Mãe escreve carta ao filho depois de morta

Não teria eu vivido em outro corpo ou em outra parte qualquer, antes de entrar no ventre da minha mãe? Santo Agostinho

Em todos os séculos encontramos pensadores e filósofos que mencionaram o renascimento na Terra, depois da morte do corpo, numa nova vestimenta física, para a progressão do espírito.

Sócrates, que viveu alguns séculos antes do Cristo, dizia: “Estou convencido de que vivemos novamente e que os vivos emergem dos que morreram e que as almas dos que morreram estão vivas”.

O filósofo e escritor francês Voltaire, junto com Montesquieu e Rousseau, foram os três nomes mais significativos do Iluminismo francês. A sua posição era contra o absolutismo e a favor da separação entre Igreja e Estado, quer dizer que ele foi um dos primeiros defensores da ideia de Estado laico. Mesmo ele não se surpreendia com a ideia da reencarnação, afirmando: “Nascer duas vezes não é mais surpreendente que nascer uma vez: tudo na natureza é ressurreição”.

A mãe do médium Chico Xavier, Maria João de Deus, era filha de uma escrava em Minas Gerais. Teve nove filhos e faleceu (1915) quando o médium tinha cinco anos; do Além, ela continuou a assistir com conselho o filho ainda criança.

O menino cresceu, conheceu o espiritismo e sua mãe então passou a escrever-lhe cartas, que ele mesmo psicografava. Essas diversas mensagens foram reunidas no livro Cartas de uma morta, publicado pela LAKE, onde ela relata que está habitando uma esfera espiritual de segunda categoria, depois da morte do corpo físico.

E diz ao filho, médium, pela psicografia: “Sinto-me rodeada de companheiros muito bondosos, com quem me entrego às tarefas. Aqui a nossa especialidade é examinar as preces dos seres terrenos.

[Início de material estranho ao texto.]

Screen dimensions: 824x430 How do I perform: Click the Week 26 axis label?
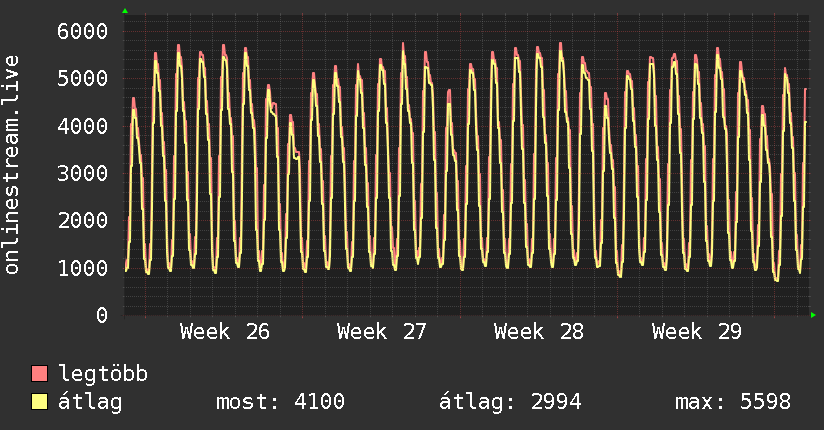[x=224, y=332]
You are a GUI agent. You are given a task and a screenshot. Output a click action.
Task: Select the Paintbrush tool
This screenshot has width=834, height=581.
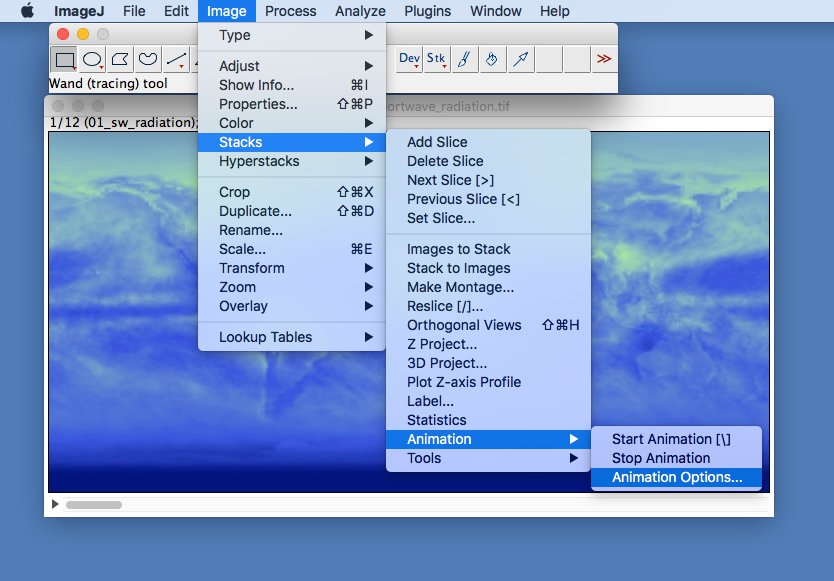tap(464, 59)
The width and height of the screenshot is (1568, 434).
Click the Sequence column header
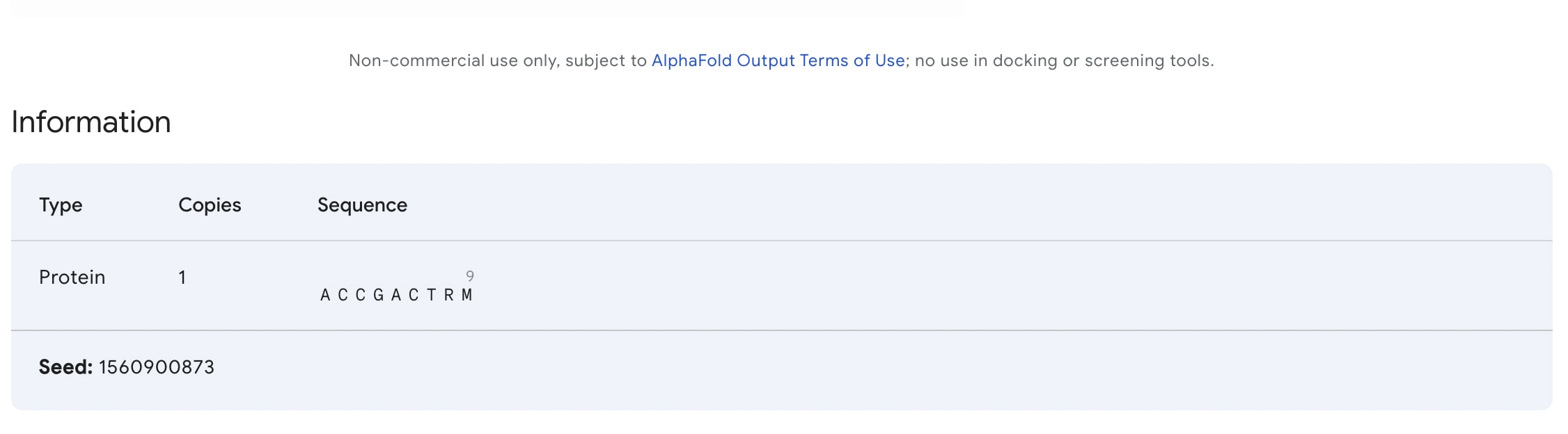pos(362,205)
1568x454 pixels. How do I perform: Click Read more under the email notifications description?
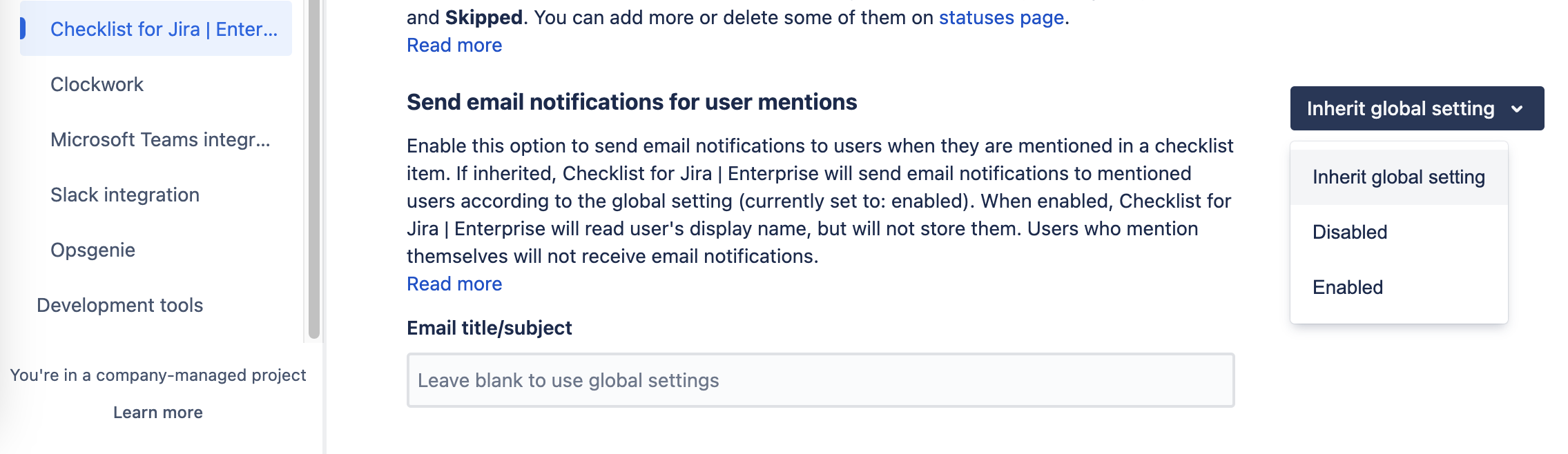[454, 284]
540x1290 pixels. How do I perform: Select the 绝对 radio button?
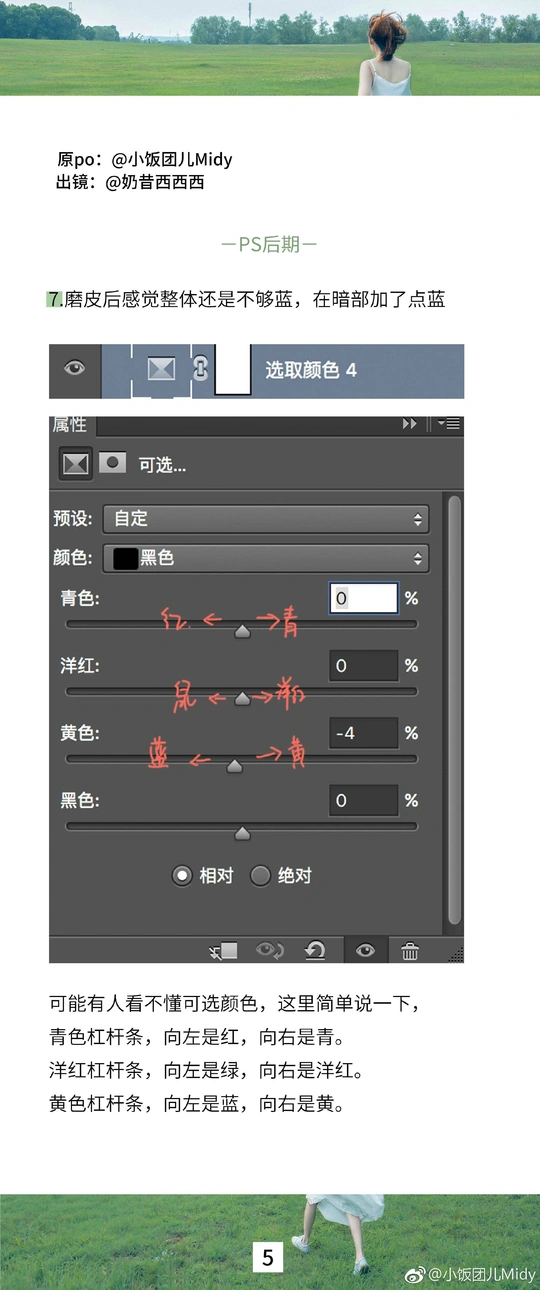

E onde habito temos possibilidade de conviver com alegria, podemos estudar e viajar, mas não deixamos de trabalhar na primeira esfera espiritual socorrendo espíritos em sofrimento”.

Assim ela se expressa sobre esse trabalho que realiza na primeira esfera, habitada por espíritos em sofrimento e desolação: “Em visita a alguns desses núcleos de prantos incontáveis e amaríssimos, encontrei alguns de meus antigos conhecidos na Terra”.

Saber que se está melhorzinho, que já tem alguma iluminação e poder socorrer alguns amigos que estão na pior é confortador, eleva a autoestima e a alegria de ser útil.

Vejamos o que a mãe do Chico informa desses antros de sofrimento: “São dolorosos os dias que ali pesadamente transcorrem. A essa região imediatamente vizinha da Terra frequentemente descemos para buscar irmãos nossos que suplicam e choram, implorando o socorro e o auxílio de Deus, pelo descuido do mundo íntimo”.

Por que descuido do mundo íntimo?

Em virtude de não se aplicar à moral e à dignidade, não cultivar bons sentimentos, se acomodar nos vícios ou manter pensamentos maldosos e egoístas, praticando atos infelizes que causam remorso, e sem aspirações na vida religiosa e de fé em Deus, o espírito acaba ficando algum tempo, que pode ser desde meses, anos, até séculos ali estacionados na dor, até que um dia melhore e busque se arrepender, implorando com humildade o amparo de Deus, que a ninguém nega socorro.